**Text block**

# # #

WASHINGTON, (Reuters) – Senate Republicans rallied around a U.S. tax overhaul bill yesterday, with Maine moderate Susan Collins announcing her support for it after obtaining agreements for several changes, giving the sweeping legislation sufficient votes to win passage.
In a legislative push moving so fast that a final draft of the bill was still unavailable late in the afternoon, Republican leaders were planning for an evening vote. Approval would launch talks, likely next week, between the Senate and the House of Representatives on crafting a single bill.
That would then go to the White House, where President Donald Trump was expected to sign it into law before the end of the year. The House, which has already approved its own bill, was expected largely to defer to the Senate measure.
In Senate speeches, Democrats hammered the bill as a giveaway to corporations and the rich that will balloon the federal deficit, but the Democrats lacked the votes to block it.
Six Republican senators whose commitments had been in doubt announced on Friday they would back the bill: Collins, Steve Daines, Ron Johnson, Jeff Flake, James Lankford and Jerry Moran.

# # #

**Data section**
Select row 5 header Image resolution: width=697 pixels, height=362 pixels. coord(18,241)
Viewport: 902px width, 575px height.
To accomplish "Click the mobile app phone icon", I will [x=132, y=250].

# # #

**Aim of the exercise**
Please carry the news report on the Senate tax bill forward from the point where it stops. Nothing in the lines is needed here.

**Written answer**
Republicans hold a 52-48 majority in the Senate.
Senator Bob Corker, a leading fiscal hawk who pledged early to oppose any bill that expanded the federal deficit, stood out as the lone remaining Republican dissenter.
As drafted, the bill was projected to add $1 trillion in 10 years to the $20 trillion national debt, even after counting its boost to the economy.
“I am not able to cast aside my fiscal concerns and vote for legislation that … could deepen the debt burden on future generations,” said Corker, who is not running for re-election.
While a Senate summary was unavailable, lobbyists and lawmakers identified some of the last-minute changes to the bill that could be added.
One was to make state and local property tax deductible up to $10,000, mirroring the House bill. The Senate previously had proposed entirely ending state and local tax deductibility.
Another was to put a five-year limit on allowing businesses to immediately write off the full value of new capital investments. That would phase out over three years starting in year six, rather than be permanent as initially proposed.
Under another change, the alternative minimum tax (AMT), both for individuals and corporations, would not be repealed in full. Instead, the individual AMT would be adjusted and the corporate AMT would be maintained as is, lobbyists said.
In another change, they said, the proposed tax rates for a one-time levy on foreign profits held abroad by multinational corporations were harmonized with the House-proposed levels.
The final verdict was still unclear on a proposed deep cut in the corporate income tax rate to 20 percent from 35 percent.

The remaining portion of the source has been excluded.